Web lists-archives.com

Re: Invalid UTF-8 byte? (was: Re: utf)




On Monday, April 02, 2018 06:43:28 PM Michael Lange wrote:
> On Mon, 2 Apr 2018 08:37:54 -0400
> 
> rhkramer@xxxxxxxxx wrote:
> > A few weeks ago, I was looking for a byte that, in UTF-8, would be a
> > totally invalid byte (not an invalid sequence of bytes).  At the time,
> > I tried some googling, but it looked rather hopeless (maybe it was my
> > googling that was hopeless).
> > 
> > I know that your statement does not imply there is such a byte, but
> > maybe you (or someone else reading this) know(s)?
> > 
> > (The reason I wanted such a byte was to use it as a record separator in
> > a set of text files (that I use as an askSam "workalike" (or
> > "worksimilar") so that I could use msort (which depends on a 1 byte
> > record separator to --separate the records ;-) while sorting.)  (Some
> > of the files already include UTF-8, and, in the future, I anticpate all
> > will be in UTFF-8.)
> 
> maybe you could use the null byte?

Thanks!

Surprisingly (to me), this (and maybe several other of the control characters 
might work--I did a search of one of the files, and there are no null bytes.
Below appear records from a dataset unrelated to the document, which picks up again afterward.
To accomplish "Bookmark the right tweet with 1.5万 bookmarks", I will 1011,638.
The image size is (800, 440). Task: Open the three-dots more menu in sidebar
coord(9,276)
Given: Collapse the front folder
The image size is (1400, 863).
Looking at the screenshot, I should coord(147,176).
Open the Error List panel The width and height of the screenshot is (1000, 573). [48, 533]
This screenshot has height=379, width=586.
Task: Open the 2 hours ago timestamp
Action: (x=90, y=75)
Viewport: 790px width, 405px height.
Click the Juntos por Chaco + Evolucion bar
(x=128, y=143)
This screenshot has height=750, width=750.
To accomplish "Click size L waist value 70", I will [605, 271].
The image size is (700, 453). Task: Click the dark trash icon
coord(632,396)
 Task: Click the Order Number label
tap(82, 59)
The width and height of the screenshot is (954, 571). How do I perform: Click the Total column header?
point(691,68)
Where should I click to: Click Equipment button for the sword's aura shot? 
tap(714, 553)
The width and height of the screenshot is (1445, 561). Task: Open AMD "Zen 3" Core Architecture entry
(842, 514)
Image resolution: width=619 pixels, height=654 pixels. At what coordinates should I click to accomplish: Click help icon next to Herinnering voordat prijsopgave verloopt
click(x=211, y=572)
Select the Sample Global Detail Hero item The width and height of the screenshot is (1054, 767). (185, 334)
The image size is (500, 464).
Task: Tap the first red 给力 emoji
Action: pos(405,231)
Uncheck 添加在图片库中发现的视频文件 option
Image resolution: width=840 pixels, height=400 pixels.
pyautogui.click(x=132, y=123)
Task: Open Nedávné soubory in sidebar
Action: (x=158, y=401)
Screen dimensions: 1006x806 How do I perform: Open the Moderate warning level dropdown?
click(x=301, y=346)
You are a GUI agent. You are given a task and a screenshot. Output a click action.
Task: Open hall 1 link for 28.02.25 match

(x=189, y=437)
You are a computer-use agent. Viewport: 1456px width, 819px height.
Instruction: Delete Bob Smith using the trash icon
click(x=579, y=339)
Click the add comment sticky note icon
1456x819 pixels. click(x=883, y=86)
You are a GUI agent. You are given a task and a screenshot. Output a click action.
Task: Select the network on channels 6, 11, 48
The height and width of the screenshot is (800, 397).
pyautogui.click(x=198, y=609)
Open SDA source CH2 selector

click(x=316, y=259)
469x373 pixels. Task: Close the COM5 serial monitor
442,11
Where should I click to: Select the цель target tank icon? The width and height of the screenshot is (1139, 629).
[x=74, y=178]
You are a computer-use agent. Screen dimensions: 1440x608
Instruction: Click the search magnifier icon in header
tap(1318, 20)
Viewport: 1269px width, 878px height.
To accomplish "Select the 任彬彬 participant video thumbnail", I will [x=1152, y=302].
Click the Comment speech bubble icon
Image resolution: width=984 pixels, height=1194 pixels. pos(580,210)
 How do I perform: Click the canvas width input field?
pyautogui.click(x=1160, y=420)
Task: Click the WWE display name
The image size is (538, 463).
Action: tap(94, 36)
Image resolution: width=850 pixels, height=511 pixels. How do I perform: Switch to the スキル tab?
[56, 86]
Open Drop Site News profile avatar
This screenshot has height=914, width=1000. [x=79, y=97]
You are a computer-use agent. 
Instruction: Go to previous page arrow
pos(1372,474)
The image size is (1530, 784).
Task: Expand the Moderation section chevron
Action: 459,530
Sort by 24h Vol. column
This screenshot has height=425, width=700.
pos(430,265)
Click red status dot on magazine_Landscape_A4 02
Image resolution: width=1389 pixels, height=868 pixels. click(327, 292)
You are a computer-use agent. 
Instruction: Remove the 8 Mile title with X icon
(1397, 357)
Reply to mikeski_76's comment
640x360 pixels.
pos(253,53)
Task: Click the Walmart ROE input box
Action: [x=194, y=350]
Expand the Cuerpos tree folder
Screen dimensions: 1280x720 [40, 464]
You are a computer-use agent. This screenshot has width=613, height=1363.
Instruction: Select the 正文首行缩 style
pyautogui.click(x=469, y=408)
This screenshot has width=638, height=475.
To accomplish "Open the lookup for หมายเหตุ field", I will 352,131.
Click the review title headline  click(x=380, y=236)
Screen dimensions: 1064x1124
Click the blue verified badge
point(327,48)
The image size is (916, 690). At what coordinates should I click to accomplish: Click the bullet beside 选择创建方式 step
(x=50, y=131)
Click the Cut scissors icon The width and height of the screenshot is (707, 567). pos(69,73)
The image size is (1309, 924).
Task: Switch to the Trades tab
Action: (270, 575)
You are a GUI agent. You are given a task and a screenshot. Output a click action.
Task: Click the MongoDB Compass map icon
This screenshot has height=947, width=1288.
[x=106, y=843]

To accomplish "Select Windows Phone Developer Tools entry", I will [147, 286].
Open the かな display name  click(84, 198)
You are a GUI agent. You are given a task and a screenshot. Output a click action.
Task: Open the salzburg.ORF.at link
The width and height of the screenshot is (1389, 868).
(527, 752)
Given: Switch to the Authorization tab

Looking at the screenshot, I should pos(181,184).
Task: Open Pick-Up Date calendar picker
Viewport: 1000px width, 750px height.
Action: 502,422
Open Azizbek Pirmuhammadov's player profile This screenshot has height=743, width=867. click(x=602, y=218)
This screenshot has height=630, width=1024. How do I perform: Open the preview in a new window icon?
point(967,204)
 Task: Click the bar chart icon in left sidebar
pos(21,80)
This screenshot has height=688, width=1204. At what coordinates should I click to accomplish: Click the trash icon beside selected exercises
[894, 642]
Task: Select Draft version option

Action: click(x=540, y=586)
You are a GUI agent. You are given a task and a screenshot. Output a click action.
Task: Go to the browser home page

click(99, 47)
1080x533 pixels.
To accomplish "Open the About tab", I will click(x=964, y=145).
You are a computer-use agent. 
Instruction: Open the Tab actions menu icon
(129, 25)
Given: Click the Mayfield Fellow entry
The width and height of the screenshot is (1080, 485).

Next I'll have to refresh my memory on how to replace the existing From with 
From preceded by the null character, i.e., something like:

Find: \n\nFrom 
Replace with \n\n0x00\nFrom

I'll probably look into doing that with something like Awk or Perl.  I'll have 
to review how to represent hex 00 in the Awk or Perl statement.

(I didn't check to see if any 0xff bytes are present in the file, I suspect 
there aren't, and I could use that as well.